The issue matters now because the Tel Aviv-Yafo Municipality launched a formal digitisation drive in early 2025, moving property records onto a unified platform called the City Digital Ledger, or in Hebrew, Pinkas Ha'Ir HaDigitali. That migration pulled old scanned files and newer digital uploads into a single database for the first time. When the two layers merged, mismatches surfaced at scale — the same exterior photograph attached to multiple units in a building, or a image of a 1970s walk-up in Shapira neighbourhood appearing on a listing for a newly completed tower in the Sarona district. The ledger went partially live in March 2026, and the flagged duplicates became visible to agents and lawyers almost immediately.
Decades of Paperwork, One Digital Crash
The roots stretch back further than 2018. Tel Aviv's building permit system ran largely on paper until 2012, when the national Land Registry, Tabu, began accepting scanned documents. Scanning offices across the city — many concentrated near the municipal building on Ibn Gabirol Street — handled thousands of submissions a month, and quality control was inconsistent. A permit for a building on Allenby Street might be scanned alongside photographs meant for an adjacent address, then filed under the wrong parcel number before anyone noticed.
Between 2015 and 2022, Tel Aviv approved construction permits for roughly 22,000 new residential units according to figures published by the Tel Aviv-Yafo Municipality's planning department. Each unit required photographic documentation at multiple stages. With the city's planning departments under sustained pressure to process applications quickly — the average permit approval time was recorded at 14 months in 2021, according to a report by the Israel Builders Association — visual documentation was rarely a priority check.
Real estate lawyers working in the Tel Aviv District Court's registration division say the problem compounds during property transfers. When a title deed is updated, the system automatically pulls an image from the existing registry file. If that image is wrong, the error propagates into the new ownership document. Correcting it requires a formal amendment application to Tabu, a process that can take between three and six months and costs homeowners an administrative fee currently set at 320 shekels per file under the Land Registry fee schedule published in January 2026.
The Current Push for Correction
The Tel Aviv-Yafo Municipality's GIS and Mapping Unit, housed in the city's urban infrastructure division on Shaul Hamelech Boulevard, began a systematic re-photographing programme in the second quarter of 2025. Inspectors are working neighbourhood by neighbourhood — the Kerem HaTeimanim district and parts of northern Tel Aviv's Ramat Aviv were processed by April 2026. Central districts, including the White City area around Rothschild Boulevard with its UNESCO-listed Bauhaus buildings, are scheduled for completion before the end of 2026.

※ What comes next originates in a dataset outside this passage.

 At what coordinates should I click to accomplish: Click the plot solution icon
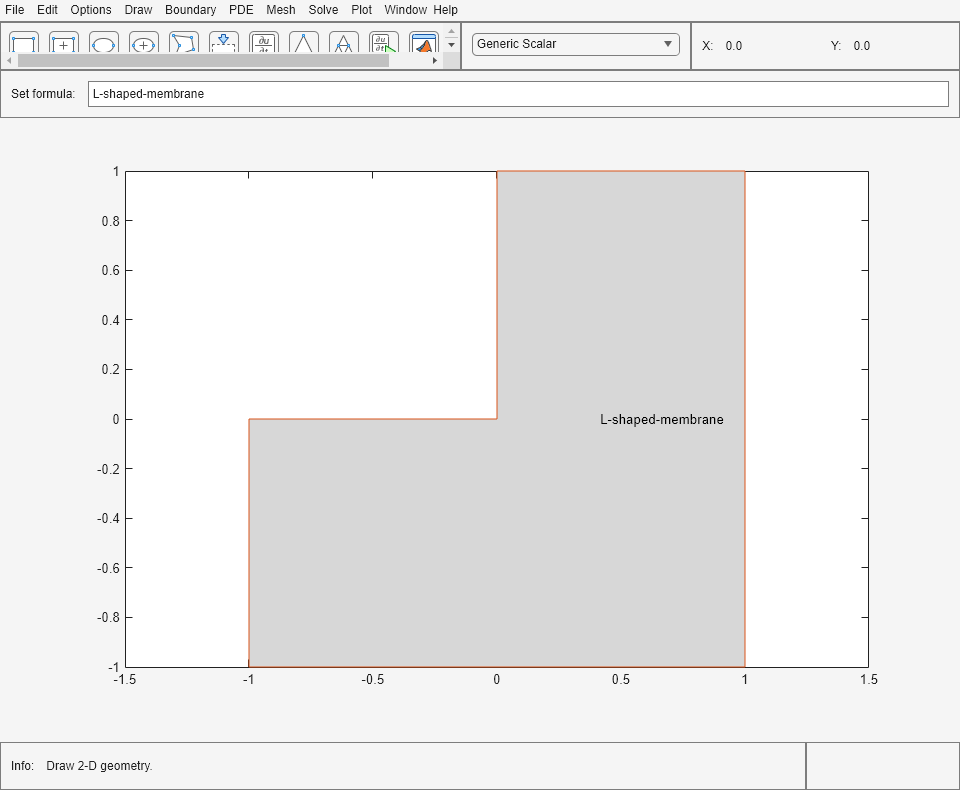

The Israel Real Estate Appraisers Association flagged the duplicate image issue in a position paper submitted to the Housing Ministry in November 2025, noting that mismatched photographs had caused delays in at least 340 documented transactions in the Tel Aviv metropolitan area during the previous 12 months. That figure covers only cases brought to the association's attention and is widely considered an undercount.
For residents and buyers navigating this now: legal advisers working in the Tel Aviv area recommend requesting a fresh Tabu extract dated within 30 days of any transaction, then cross-referencing the attached photographs against the physical address before signing anything. If a discrepancy appears, the correction request should be filed with the Land Registry office on HaArba'a Street before the sale closes, not after. Waiting until post-transaction adds layers of complexity that a pre-signing amendment avoids entirely. The GIS unit's public inquiry line is accepting duplicate-image reports through the municipality's digital service portal, which the city says it monitors on a five-business-day turnaround.